In South Africa in 2012 the government launched the PHC re-engineering approach which placed the WBOTs system (Ward-based outreach teams) firmly in the continuum of PHC services with strong linkages with PHC facilities and district hospitals to improve access, detection and support in the community. The roll-out of WBOTs has been uneven and this platform is generally under-resourced. A new study on WBOTs in 2 provinces, with more developed WBOTs system, showed that expenditure on WBOTs represented under 4% of their respective PHC expenditures.
The purpose of this investment case commissioned by the National Department of Health is to assess the return on investment of a strong CHW platform in South Africa.
This report reflects the potential of a high performing CHW platform based on findings from South African or international literature. The first part focusses on the impact of CHWs on the health sector. It follows a life course model and focusses on mother and child health, HIV/AIDs, TB, Hypertension, Diabetes and Palliative care.

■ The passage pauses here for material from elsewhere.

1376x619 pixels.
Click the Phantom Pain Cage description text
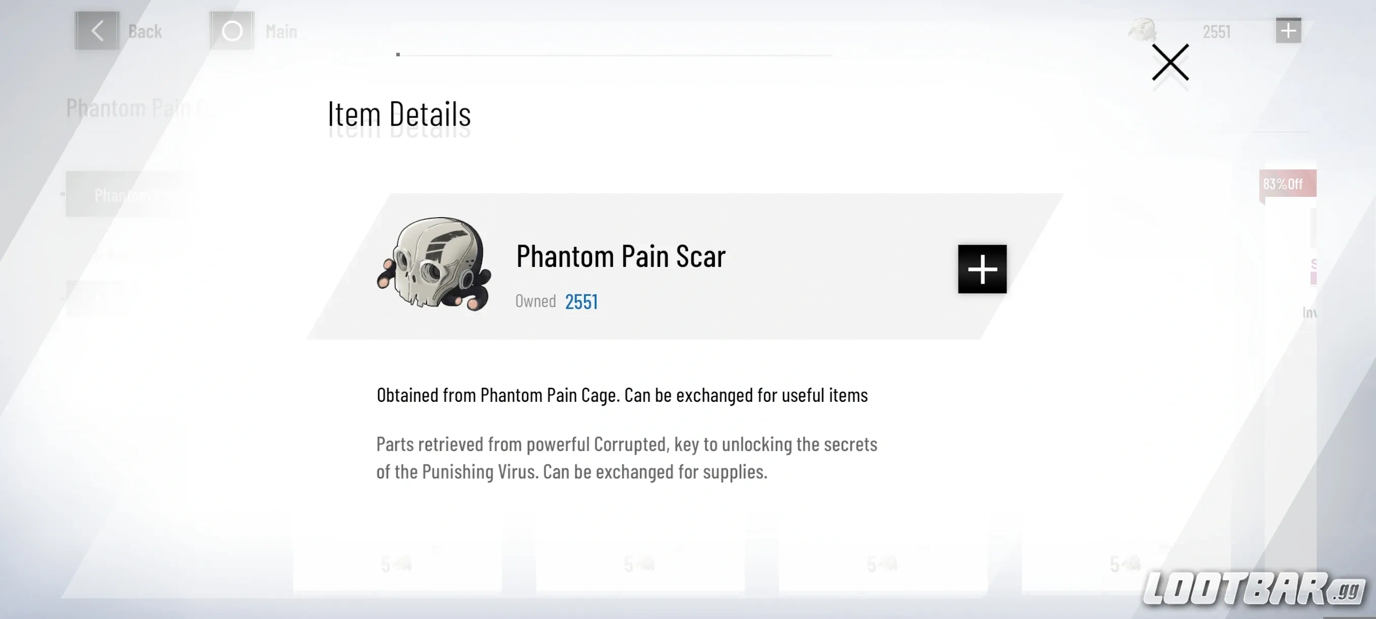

It estimates deaths averted, DALYs averted, cost per additional DALY averted and whether the intervention is cost-effective or even cost-saving.
The second part of the report focusses on the benefits for the economy and society of the stronger CHW platform. It first looks at the multiplier effect of the CHW platform on increased employment, and at the impact on the economy of employing mainly poor women. It then estimates the productivity impact of improved health status of the population through CHWs interventions.
Finally the report presents the costing of an adequately resourced and supported CHW platform. It first presents absolute yearly costs, then the additional costs of this platform since some aspects of this platform already exist and are paid for.